**Material for the task**:

————

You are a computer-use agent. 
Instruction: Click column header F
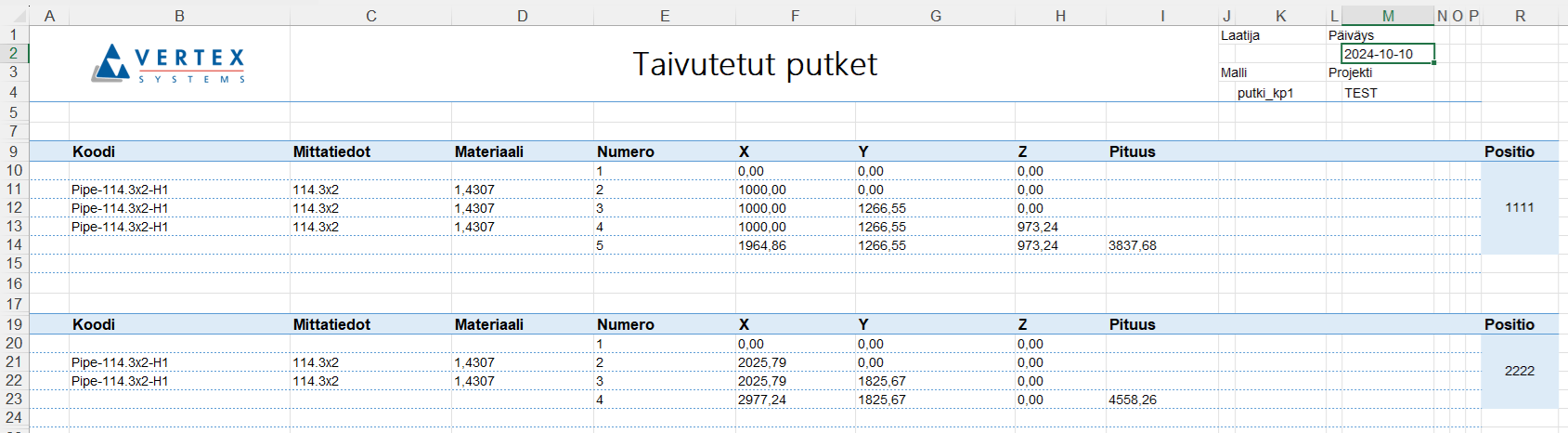click(x=795, y=16)
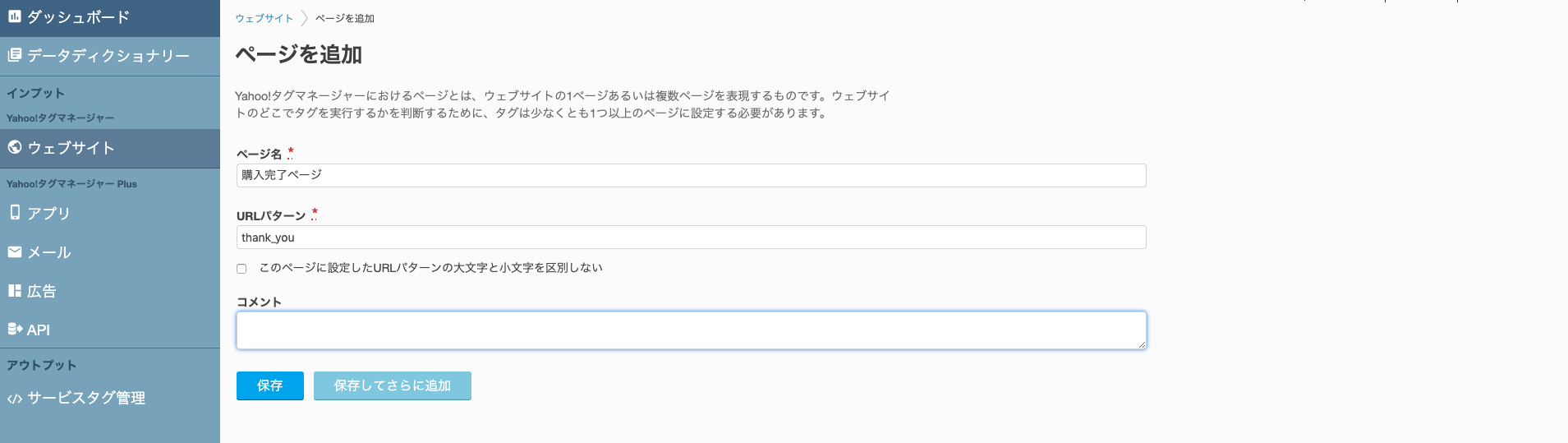
Task: Click the advertising (広告) layout icon
Action: pyautogui.click(x=15, y=291)
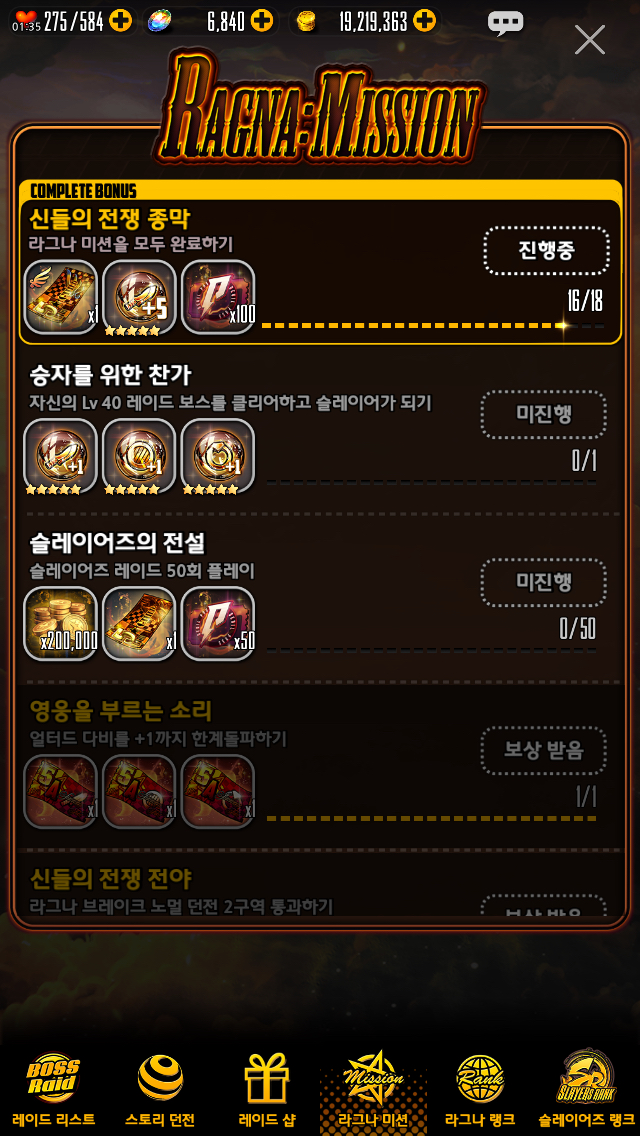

————

**Goal of the exercise**:
Output the records exactly, pictures excluded.

**Your solution**:
You are a computer-use agent. 
Instruction: Click column header F
click(x=795, y=16)
Task: Click the advertising (広告) layout icon
Action: pyautogui.click(x=15, y=291)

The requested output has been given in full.